Towards an Ethnomusicology of Orchestration and Ensembles
Join us for the Music Research Forum session with Michael Tenzer, Professor of Music at the University of British Columbia
Abstract : At this forum I will share preliminary plans for a chapter on orchestration in world context, commissioned for a book edited by associates of the multi-university ACTOR project (https://www.actorproject.org/). A provocative 2022 definition of orchestration, stemming also from this project, invokes “the skillful selection, combination, and juxtaposition of instruments at different pitches and dynamics to achieve a particular sonic goal.” (McAdams, Goodchild and Soden: 1.1).

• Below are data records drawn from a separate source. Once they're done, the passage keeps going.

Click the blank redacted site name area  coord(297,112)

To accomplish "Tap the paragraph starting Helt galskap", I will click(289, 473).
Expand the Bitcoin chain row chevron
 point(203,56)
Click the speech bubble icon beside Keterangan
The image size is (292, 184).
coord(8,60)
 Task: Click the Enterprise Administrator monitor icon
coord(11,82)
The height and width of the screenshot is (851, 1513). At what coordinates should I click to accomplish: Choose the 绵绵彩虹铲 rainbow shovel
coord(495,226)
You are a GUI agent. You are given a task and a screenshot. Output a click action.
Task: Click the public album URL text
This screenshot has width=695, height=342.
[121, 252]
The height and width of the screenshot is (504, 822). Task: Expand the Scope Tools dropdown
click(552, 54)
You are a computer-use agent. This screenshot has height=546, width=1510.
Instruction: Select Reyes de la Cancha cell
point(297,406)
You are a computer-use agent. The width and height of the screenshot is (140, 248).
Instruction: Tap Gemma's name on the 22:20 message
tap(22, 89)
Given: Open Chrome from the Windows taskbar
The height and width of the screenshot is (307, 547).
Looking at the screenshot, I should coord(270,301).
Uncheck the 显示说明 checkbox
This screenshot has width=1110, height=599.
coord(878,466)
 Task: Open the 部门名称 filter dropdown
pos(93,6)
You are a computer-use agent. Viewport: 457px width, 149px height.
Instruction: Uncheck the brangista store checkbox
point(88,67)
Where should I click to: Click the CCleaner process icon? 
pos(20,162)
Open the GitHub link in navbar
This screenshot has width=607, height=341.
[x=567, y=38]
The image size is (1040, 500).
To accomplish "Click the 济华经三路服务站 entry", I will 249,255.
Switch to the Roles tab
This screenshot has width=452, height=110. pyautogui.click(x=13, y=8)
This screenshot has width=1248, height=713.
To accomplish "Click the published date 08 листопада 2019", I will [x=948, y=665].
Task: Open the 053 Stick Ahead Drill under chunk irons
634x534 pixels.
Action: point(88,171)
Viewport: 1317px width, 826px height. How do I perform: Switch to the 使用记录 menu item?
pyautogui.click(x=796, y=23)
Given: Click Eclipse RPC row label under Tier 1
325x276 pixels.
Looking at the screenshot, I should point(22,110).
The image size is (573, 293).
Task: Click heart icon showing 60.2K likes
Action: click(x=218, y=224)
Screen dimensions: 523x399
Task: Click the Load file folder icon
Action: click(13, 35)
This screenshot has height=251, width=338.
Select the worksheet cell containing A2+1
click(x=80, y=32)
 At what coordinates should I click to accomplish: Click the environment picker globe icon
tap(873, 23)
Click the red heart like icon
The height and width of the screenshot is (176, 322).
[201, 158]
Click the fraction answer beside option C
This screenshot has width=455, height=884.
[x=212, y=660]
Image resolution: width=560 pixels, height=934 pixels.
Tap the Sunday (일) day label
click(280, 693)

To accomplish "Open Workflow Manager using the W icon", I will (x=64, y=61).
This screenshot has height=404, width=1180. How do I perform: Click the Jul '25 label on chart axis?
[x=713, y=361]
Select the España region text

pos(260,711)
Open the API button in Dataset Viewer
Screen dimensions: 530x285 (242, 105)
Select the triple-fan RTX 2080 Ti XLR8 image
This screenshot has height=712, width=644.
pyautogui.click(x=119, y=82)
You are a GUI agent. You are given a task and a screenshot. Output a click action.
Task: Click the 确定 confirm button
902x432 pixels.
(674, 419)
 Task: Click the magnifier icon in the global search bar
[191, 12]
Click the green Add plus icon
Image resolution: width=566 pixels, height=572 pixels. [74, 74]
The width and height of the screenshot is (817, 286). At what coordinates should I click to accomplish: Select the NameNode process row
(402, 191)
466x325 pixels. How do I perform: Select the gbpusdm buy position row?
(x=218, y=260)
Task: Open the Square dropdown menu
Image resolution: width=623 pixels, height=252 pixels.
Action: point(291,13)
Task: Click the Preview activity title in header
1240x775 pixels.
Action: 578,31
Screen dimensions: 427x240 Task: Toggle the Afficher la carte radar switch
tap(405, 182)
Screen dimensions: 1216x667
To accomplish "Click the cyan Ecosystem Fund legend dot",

The presupposition of individual agency underlying the idea of “skillful selection” indexes a bias toward the aesthetic autonomy of contemporary musicians working mainly in post-18th century Western Art music and most kinds of mediated popular music. An ethnomusicological view is obliged to broaden and historicize this notion to encompass cultural traditions in which orchestration is not (or only minimally) anyone’s expressive choice, but rather something constrained by nonautonomous factors. Among these are environmental and technological affordances shaping organology, place-based acoustics of performance contexts, social structures in which ensemble makeup affirms group identity or community function, and invariable musical roles developed for different instruments in a given ensemble or genre. All of these must adapt to the laws of human cognition. They also hang on each tradition’s construal of the musical entity itself, that is, the ontology of the inner thing we call “music” in each culture, and how its transformation into performed sound materializes these factors. A still broader view suggests an evolutionary thread connecting the timbral strategies evolved for animal biophony, to the worldings of traditional music, to the rise of timbre as an individual’s identity marker in contemporary life.
Reference:
McAdams, Stephen, Meghan Goodchild, and Kit Soden. 2022. “A Taxonomy of Orchestral Grouping Effects Derived from Principles of Auditory Perception” Music Theory Online28/3. https://mtosmt.org/issues/mto.22.28.3/mto.22.28.3.mcadams.html
Bio
Michael Tenzer’s is Professor of Music at the University of British Columbia.. His writings include Gamelan Gong Kebyar: The Art of Twentieth Century Balinese Music (University of Chicago Press, 2000; winner of the ASCAP-Deems Taylor and Society for Ethnomusicology’s Merriam awards), two edited volumes of Analytical Studies in World Music (Oxford 2006, and 2011 with John Roeder), the introductory text Balinese Gamelan Music (Periplus 1992), now in its third edition, and other chapters and articles dealing with the analysis and aesthetics of world music traditions and contemporary music. He co-founded Gamelan Sekar Jaya in Berkeley California in 1979, an organization still vital today. His numerous compositions for gamelan since 1982 have been cited in the Balinese press as a “significant contribution to our cultural heritage.” These and other compositions are available on New World Records.